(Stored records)
═══
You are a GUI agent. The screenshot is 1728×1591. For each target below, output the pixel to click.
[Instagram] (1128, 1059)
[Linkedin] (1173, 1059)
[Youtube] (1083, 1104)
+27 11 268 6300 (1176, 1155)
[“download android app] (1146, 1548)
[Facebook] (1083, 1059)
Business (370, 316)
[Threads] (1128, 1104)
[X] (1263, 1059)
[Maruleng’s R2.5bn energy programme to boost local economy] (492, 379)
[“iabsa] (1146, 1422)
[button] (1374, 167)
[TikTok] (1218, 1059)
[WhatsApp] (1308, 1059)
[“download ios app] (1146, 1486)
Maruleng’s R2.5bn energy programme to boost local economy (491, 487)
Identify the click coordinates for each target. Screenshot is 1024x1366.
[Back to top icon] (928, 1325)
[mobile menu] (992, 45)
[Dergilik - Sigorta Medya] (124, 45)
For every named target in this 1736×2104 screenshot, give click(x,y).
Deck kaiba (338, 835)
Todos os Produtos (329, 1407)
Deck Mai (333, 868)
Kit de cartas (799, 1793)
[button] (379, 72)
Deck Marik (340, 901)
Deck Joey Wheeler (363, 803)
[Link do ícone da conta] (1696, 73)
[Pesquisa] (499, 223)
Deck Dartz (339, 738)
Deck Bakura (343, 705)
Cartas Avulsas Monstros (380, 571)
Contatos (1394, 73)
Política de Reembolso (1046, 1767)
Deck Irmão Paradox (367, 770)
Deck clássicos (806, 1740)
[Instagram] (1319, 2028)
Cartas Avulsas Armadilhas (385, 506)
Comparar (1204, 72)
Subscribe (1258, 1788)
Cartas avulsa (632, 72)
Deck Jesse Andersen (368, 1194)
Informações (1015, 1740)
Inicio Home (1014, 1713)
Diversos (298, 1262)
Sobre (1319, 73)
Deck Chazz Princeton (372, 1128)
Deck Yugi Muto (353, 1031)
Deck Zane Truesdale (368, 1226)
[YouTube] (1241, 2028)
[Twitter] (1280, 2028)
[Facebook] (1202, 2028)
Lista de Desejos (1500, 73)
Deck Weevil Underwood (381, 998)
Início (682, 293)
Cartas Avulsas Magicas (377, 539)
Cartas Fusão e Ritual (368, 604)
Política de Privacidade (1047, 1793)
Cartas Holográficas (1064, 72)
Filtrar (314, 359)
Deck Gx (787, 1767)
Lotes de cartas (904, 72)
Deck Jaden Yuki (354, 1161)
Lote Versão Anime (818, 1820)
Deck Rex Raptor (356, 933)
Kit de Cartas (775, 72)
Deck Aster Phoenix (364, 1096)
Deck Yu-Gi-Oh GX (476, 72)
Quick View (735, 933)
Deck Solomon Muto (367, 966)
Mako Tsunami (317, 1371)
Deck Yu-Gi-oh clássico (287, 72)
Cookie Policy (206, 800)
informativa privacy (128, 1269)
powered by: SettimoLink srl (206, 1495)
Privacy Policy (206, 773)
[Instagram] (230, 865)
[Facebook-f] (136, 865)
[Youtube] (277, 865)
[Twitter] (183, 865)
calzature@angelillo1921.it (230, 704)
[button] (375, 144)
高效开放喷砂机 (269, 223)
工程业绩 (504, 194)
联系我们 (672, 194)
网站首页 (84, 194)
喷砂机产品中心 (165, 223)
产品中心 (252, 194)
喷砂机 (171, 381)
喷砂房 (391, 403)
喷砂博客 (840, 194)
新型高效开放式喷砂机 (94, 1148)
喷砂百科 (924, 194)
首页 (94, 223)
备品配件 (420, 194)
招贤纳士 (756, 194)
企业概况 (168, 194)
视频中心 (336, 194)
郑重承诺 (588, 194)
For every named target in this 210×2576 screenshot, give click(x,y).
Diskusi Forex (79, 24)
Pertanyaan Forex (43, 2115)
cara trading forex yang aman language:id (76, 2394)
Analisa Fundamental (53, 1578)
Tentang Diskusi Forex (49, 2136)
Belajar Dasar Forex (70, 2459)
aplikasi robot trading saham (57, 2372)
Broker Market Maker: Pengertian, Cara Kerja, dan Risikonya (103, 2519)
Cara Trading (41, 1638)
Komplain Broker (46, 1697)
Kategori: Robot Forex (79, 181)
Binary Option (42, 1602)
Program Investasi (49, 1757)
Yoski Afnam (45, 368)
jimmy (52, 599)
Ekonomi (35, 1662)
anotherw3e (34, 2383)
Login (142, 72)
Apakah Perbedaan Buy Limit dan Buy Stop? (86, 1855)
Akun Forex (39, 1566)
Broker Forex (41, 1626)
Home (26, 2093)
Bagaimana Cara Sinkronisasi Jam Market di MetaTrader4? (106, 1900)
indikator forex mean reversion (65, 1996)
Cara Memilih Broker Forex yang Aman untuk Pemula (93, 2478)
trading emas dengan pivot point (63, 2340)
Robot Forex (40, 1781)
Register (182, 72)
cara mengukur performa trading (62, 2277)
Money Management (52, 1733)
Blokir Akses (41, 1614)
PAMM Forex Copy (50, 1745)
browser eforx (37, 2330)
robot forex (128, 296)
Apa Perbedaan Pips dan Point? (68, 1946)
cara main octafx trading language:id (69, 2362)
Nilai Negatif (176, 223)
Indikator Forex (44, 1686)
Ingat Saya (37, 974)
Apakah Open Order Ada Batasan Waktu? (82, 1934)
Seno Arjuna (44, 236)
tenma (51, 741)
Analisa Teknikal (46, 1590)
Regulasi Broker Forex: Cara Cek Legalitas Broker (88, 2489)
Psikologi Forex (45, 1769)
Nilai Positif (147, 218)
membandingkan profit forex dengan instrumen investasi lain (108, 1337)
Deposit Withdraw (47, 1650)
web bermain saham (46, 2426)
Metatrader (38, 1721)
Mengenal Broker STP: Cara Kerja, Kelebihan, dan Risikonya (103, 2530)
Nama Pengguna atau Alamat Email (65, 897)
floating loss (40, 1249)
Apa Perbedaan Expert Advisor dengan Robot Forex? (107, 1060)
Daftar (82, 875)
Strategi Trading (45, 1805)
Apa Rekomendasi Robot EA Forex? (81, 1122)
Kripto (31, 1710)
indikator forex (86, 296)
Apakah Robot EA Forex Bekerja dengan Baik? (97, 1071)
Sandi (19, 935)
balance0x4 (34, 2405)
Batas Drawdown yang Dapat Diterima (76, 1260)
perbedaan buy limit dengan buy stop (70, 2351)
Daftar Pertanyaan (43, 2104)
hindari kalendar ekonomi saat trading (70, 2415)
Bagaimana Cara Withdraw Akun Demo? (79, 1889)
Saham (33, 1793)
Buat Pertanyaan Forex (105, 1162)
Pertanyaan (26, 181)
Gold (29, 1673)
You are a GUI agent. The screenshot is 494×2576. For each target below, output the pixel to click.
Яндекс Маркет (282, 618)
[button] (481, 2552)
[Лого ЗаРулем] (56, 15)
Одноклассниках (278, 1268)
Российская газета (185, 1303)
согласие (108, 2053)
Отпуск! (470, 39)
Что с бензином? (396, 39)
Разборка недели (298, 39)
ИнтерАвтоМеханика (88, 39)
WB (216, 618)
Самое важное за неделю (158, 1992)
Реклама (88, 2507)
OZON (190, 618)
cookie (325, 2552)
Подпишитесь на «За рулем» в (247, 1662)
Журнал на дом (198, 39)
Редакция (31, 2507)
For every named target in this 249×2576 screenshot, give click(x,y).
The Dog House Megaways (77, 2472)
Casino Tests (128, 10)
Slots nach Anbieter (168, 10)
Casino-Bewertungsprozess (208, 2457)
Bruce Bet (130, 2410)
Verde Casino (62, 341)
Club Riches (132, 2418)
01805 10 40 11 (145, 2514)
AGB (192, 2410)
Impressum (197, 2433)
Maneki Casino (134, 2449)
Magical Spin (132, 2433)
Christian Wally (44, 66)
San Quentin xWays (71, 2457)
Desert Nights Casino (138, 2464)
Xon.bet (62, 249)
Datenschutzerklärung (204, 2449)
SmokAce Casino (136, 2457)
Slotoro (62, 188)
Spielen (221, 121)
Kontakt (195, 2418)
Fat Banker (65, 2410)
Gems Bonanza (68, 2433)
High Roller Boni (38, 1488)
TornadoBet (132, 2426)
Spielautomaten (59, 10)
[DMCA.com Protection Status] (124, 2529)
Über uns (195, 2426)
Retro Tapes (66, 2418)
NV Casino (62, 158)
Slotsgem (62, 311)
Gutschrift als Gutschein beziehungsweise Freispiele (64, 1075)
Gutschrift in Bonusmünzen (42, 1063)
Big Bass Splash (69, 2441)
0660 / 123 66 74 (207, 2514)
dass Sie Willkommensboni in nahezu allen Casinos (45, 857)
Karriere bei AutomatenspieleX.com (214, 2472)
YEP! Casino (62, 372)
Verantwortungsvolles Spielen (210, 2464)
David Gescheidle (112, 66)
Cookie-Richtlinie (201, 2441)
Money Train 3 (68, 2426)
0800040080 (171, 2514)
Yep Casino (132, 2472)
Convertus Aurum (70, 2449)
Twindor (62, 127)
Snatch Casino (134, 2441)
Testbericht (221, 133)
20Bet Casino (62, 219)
═══
Goal of the exercise:
Please return the lines above that run from the line containing "Deck Rex Raptor (356, 933)" to the line containing "PAMM Forex Copy (50, 1745)", inclusive, exactly and with no other lines.

Solution for this problem:
Deck Rex Raptor (356, 933)
Kit de Cartas (775, 72)
Deck Aster Phoenix (364, 1096)
Deck Yu-Gi-Oh GX (476, 72)
Quick View (735, 933)
Deck Solomon Muto (367, 966)
Mako Tsunami (317, 1371)
Deck Yu-Gi-oh clássico (287, 72)
Cookie Policy (206, 800)
informativa privacy (128, 1269)
powered by: SettimoLink srl (206, 1495)
Privacy Policy (206, 773)
[Instagram] (230, 865)
[Facebook-f] (136, 865)
[Youtube] (277, 865)
[Twitter] (183, 865)
calzature@angelillo1921.it (230, 704)
[button] (375, 144)
高效开放喷砂机 (269, 223)
工程业绩 (504, 194)
联系我们 (672, 194)
网站首页 (84, 194)
喷砂机产品中心 (165, 223)
产品中心 (252, 194)
喷砂机 (171, 381)
喷砂房 (391, 403)
喷砂博客 (840, 194)
新型高效开放式喷砂机 (94, 1148)
喷砂百科 (924, 194)
首页 (94, 223)
备品配件 (420, 194)
招贤纳士 (756, 194)
企业概况 (168, 194)
视频中心 (336, 194)
郑重承诺 (588, 194)
For every named target in this 210×2576 screenshot, give click(x,y).
Diskusi Forex (79, 24)
Pertanyaan Forex (43, 2115)
cara trading forex yang aman language:id (76, 2394)
Analisa Fundamental (53, 1578)
Tentang Diskusi Forex (49, 2136)
Belajar Dasar Forex (70, 2459)
aplikasi robot trading saham (57, 2372)
Broker Market Maker: Pengertian, Cara Kerja, dan Risikonya (103, 2519)
Cara Trading (41, 1638)
Komplain Broker (46, 1697)
Kategori: Robot Forex (79, 181)
Binary Option (42, 1602)
Program Investasi (49, 1757)
Yoski Afnam (45, 368)
jimmy (52, 599)
Ekonomi (35, 1662)
anotherw3e (34, 2383)
Login (142, 72)
Apakah Perbedaan Buy Limit dan Buy Stop? (86, 1855)
Akun Forex (39, 1566)
Broker Forex (41, 1626)
Home (26, 2093)
Bagaimana Cara Sinkronisasi Jam Market di MetaTrader4? (106, 1900)
indikator forex mean reversion (65, 1996)
Cara Memilih Broker Forex yang Aman untuk Pemula (93, 2478)
trading emas dengan pivot point (63, 2340)
Robot Forex (40, 1781)
Register (182, 72)
cara mengukur performa trading (62, 2277)
Money Management (52, 1733)
Blokir Akses (41, 1614)
PAMM Forex Copy (50, 1745)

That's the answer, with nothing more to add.